The runner saves individual results for each benchmark in a standardized format:

  • Standard Summary: benchmarks/results/run_benchmarks.log

  • Symmetric Summary: benchmarks/results/run_benchmarks_even.log

  • Standard Individual Logs: benchmarks/results/benchmark_*.log (e.g., benchmark_eq_regions.log)

  • Symmetric Individual Logs: benchmarks/results/benchmark_*_even.log (e.g., benchmark_eq_regions_even.log)

Thesis Benchmark (Section 3.10.2)

The script benchmarks/src/benchmark_eq_regions.py specifically replicates the “Running time” benchmark from Section 3.10.2 of the thesis. It verifies the \(O(N^{0.6})\) scaling behaviour.

To run it independently with progress tracking:

python3 benchmarks/src/benchmark_eq_regions.py --show-progress

Code Quality

The project uses ruff and pylint to maintain high code quality standards.

Ruff (Style and Formatting)

Ruff handles fast linting and automatic formatting:

ruff check .
ruff format .

Configuration Compatibility

The ruff.toml file uses a flat configuration format (omitting the [lint] section) to ensure compatibility across all project environments. This allows the same configuration to be parsed by both:

  • Modern Ruff (0.15.x+) in the main .venv.

  • Legacy Ruff (0.0.291) in specialized environments like .venv_sys, where version constraints are imposed by system-managed plugins (e.g., python-lsp-ruff).

Important

Newer Ruff versions will issue a deprecation warning about top-level settings, but they remain functional. This approach avoids breaking IDE integration in restricted environments.

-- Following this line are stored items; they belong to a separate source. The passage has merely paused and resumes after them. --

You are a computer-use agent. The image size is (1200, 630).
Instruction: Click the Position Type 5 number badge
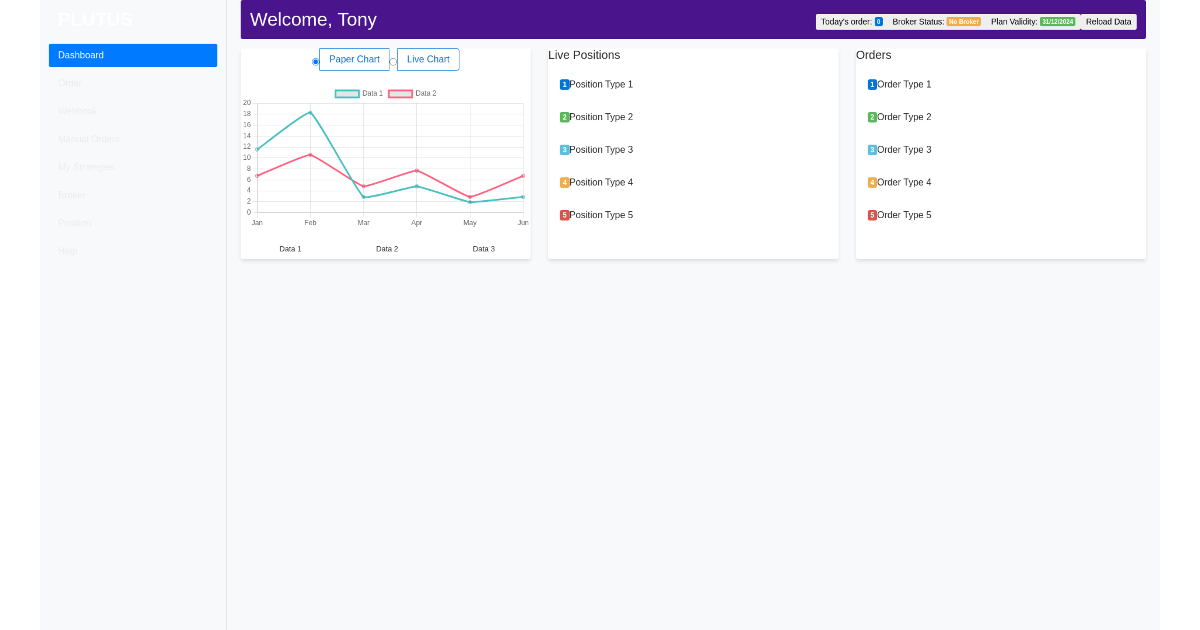tap(566, 214)
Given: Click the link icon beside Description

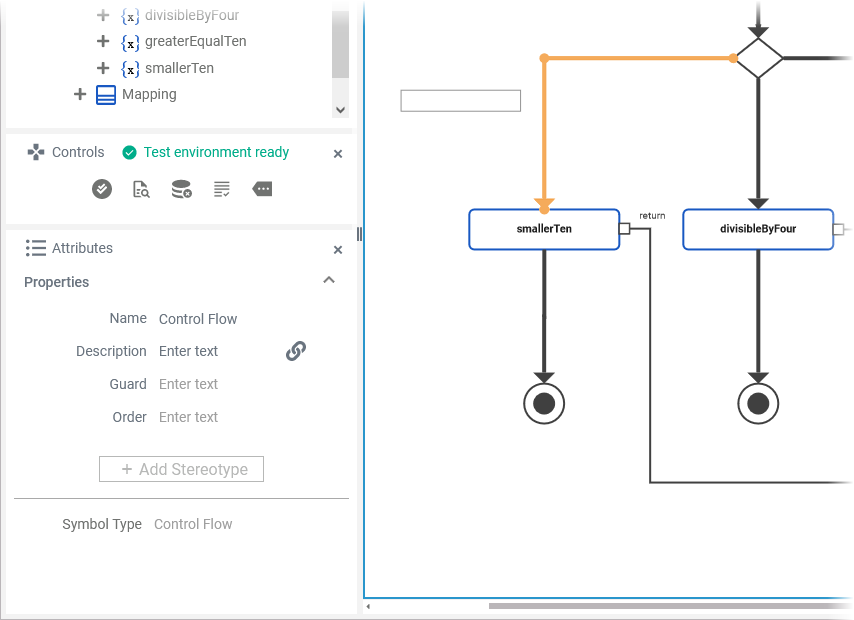Looking at the screenshot, I should click(296, 351).
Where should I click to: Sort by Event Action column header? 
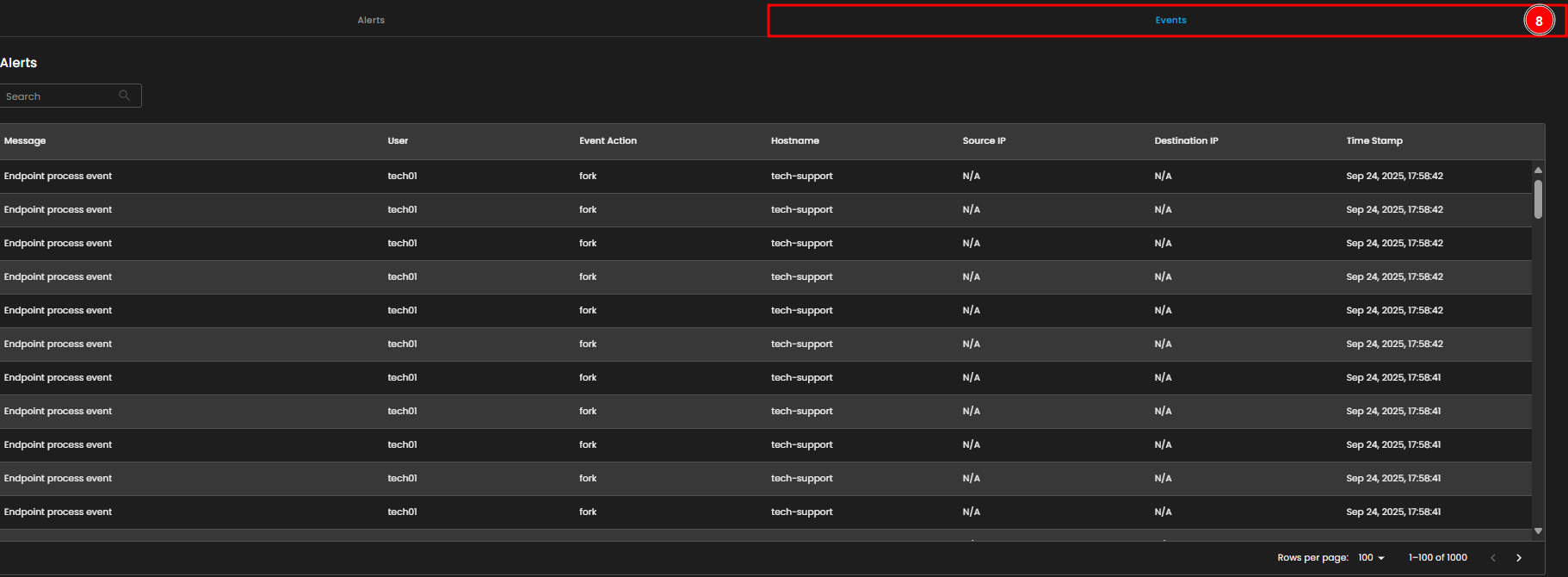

Pylint (Deep Static Analysis)

Pylint is used for deep semantic analysis. The configuration is refined to allow standard mathematical notation (including variable names like N_values, Ns, Phi) while enforcing strict code quality across the entire repository. The project baseline is a 10.00/10 rating:

pylint eqsp benchmarks examples tests validation release  # Project-wide scan

Vale (Optional Prose Linting)

The project includes a .vale.ini configuration for optional prose linting. Unlike ruff and pylint, vale is not part of the mandatory validation/verify_all.py suite and is not required for standard verification. It is intended for manual documentation audits.